Just like her soup from back then, it’s pot-licking good and will have you scraping the pot for the last morsel.
And as always, it’s cheap. The recipe makes 10-12 servings, and costs less than $6 to make. That’s only about 60¢ a person! Served with a tossed green salad and a loaf of fresh bread, the total cost is still in the very affordable range of about $1.25 per person.
It also freezes very well and is great as leftovers.
Here’s the recipe:
(Makes 10 generous servings)
(Freezes well and is easily doubled and tripled for a crowd)
Prep Time – 15 minutes
Start to Finish Time – 50 minutes
Total recipe cost – approximately $6.00
Total meal cost per person with bread and salad – approx. $1.25
12 cups of water
½ cup uncooked brown rice
½ package (8 ounces/1 cup) dried lentils
4 carrots
3 stalks of celery
1 medium onion
2-3 vegetarian or chicken bouillon cubes or 1-3 teaspoons of salt
1 can (6 oz) tomato paste
1 10-ounce box of frozen chopped spinach
OR
1-pound bag of frozen spinach. (You can use the whole bag or opt to use only ⅔ of it.)
Lemon or vinegar (to taste)
Recipe continues after photos.
- Put 12 cups of water, along with the 2-3 bouillon cubes or the 2-3 teaspoons of salt, in a pot with a minimum 4 quart capacity over high heat. Bring to a boil.
- Meanwhile, wash the 3 stalks of celery. Cut the ends off and cut the stalks in half lengthwise. Cut across the strips to make pieces about ¼-inch in width. No need to be terribly precise about this.
- Wash and peel or scrub the carrots. Cut them lengthwise in half. Then cut across the strips to make pieces about ¼-inch in size. Again, you don't have to be too precise about this. Set them aside with the celery.
- Cut the ends of the onion and peel it. Cut it in half through the stem portion and place each half, flat side down on a cutting board. Cut the halves lengthwise into strips, and then across the strips to dice them. Set the diced onions aside.
- Once the broth is boiling, add the 1 cup of lentils, the 1/2 cup of rice, the cut carrots, onions, celery, and the 6 ounce can of tomato paste. Stir until the tomato paste is well blended.
- Return the soup to a boil. Once it is boiling, reduce the heat to medium low, cover, and set a timer for 35 minutes. Allow it to simmer gently, stirring frequently and checking that there is enough water. The soup should be thick, but not sticking on the bottom. Add more water if necessary, about ½ cup at a time.
- After 35 minutes, check the rice and lentils for doneness. Add additional cooking time in 5-10 minute increments, as needed.
- While the soup is cooking, thaw the spinach in a microwavable dish or container on low power in the microwave for 3-4 minutes, and set it aside.
- When the rice and lentils are done, stir in the thawed spinach to distribute well. Cook an additional 5-10 minutes until spinach is heated through. Adjust the seasonings.

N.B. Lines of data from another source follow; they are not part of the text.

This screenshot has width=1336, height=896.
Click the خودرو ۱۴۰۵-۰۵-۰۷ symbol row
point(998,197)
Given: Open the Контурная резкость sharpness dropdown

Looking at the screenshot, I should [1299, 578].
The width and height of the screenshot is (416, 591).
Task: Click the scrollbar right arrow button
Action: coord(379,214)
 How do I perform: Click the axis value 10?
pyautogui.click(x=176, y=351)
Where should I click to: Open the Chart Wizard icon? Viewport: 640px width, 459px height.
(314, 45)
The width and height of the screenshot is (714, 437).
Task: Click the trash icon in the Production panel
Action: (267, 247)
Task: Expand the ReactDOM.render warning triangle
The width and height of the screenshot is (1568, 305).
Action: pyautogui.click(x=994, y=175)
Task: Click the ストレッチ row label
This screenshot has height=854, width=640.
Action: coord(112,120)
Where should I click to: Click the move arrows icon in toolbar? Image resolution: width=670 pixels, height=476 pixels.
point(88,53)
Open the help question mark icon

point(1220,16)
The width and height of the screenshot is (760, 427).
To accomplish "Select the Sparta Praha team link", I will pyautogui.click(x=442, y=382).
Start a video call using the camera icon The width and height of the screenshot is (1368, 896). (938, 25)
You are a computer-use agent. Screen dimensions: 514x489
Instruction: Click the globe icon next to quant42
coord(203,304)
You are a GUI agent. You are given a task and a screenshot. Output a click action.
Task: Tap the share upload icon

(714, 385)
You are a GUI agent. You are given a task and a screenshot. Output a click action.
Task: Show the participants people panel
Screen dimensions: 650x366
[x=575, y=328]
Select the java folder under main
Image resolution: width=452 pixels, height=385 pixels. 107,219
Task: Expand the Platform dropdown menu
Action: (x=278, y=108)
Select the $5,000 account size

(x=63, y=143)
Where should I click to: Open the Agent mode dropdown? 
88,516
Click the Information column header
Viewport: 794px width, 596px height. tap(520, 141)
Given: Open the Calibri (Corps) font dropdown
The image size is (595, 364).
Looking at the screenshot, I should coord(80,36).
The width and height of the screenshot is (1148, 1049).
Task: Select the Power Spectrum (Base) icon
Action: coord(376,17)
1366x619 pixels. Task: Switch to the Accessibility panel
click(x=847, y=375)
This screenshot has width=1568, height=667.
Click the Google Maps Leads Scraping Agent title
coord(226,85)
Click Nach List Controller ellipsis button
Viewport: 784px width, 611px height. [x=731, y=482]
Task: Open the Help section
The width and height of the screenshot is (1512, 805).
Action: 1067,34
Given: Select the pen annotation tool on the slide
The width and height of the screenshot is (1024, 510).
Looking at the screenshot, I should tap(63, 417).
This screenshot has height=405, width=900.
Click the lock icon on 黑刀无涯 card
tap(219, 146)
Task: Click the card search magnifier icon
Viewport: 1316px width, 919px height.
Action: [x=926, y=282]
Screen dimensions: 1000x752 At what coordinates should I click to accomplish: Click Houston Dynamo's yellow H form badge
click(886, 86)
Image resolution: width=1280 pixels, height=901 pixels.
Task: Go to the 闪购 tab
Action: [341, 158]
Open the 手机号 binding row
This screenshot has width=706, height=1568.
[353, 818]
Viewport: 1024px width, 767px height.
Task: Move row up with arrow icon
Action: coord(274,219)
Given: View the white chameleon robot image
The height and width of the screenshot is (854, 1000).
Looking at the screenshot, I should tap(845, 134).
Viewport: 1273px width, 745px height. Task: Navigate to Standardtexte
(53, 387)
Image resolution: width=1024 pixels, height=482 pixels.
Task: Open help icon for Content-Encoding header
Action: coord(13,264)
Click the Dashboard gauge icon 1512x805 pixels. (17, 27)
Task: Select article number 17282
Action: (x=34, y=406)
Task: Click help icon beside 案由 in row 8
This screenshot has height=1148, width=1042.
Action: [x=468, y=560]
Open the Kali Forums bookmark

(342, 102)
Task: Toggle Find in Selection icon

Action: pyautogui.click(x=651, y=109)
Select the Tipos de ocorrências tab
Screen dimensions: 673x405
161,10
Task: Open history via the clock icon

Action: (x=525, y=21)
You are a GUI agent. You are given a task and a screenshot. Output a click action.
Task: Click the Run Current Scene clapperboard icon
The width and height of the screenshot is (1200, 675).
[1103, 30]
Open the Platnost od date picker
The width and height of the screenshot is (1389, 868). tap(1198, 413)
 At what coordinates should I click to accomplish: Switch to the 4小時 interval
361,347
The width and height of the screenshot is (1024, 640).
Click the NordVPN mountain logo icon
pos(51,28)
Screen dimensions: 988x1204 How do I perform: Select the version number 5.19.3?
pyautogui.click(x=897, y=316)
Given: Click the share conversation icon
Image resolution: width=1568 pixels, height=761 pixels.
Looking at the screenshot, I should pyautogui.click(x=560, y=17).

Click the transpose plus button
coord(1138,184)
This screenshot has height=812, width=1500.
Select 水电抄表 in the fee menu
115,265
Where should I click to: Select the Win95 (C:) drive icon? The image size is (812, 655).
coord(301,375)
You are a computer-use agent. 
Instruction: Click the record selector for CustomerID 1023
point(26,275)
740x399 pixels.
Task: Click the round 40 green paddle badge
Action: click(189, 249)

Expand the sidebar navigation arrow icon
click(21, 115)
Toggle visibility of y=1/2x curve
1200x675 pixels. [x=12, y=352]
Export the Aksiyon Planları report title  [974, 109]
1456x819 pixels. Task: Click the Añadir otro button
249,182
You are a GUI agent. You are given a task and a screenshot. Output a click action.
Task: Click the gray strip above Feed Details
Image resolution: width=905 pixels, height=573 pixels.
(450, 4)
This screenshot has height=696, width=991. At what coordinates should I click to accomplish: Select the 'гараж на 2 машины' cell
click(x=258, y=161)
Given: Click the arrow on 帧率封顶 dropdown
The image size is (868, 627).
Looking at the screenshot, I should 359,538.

- Ladle the soup into large bowls and add a teaspoon of vinegar or a squeeze of lemon juice, if desired, or let everyone add their own.
- Serve it with a tossed salad and a loaf of fresh, whole-grain bread for a delicious, hearty meal.
NOTE: You can add any leftover ham or sausage to this soup if you wish to have meat. Just cut it into cubes and add however much you'd like along with the spinach, and heat it through.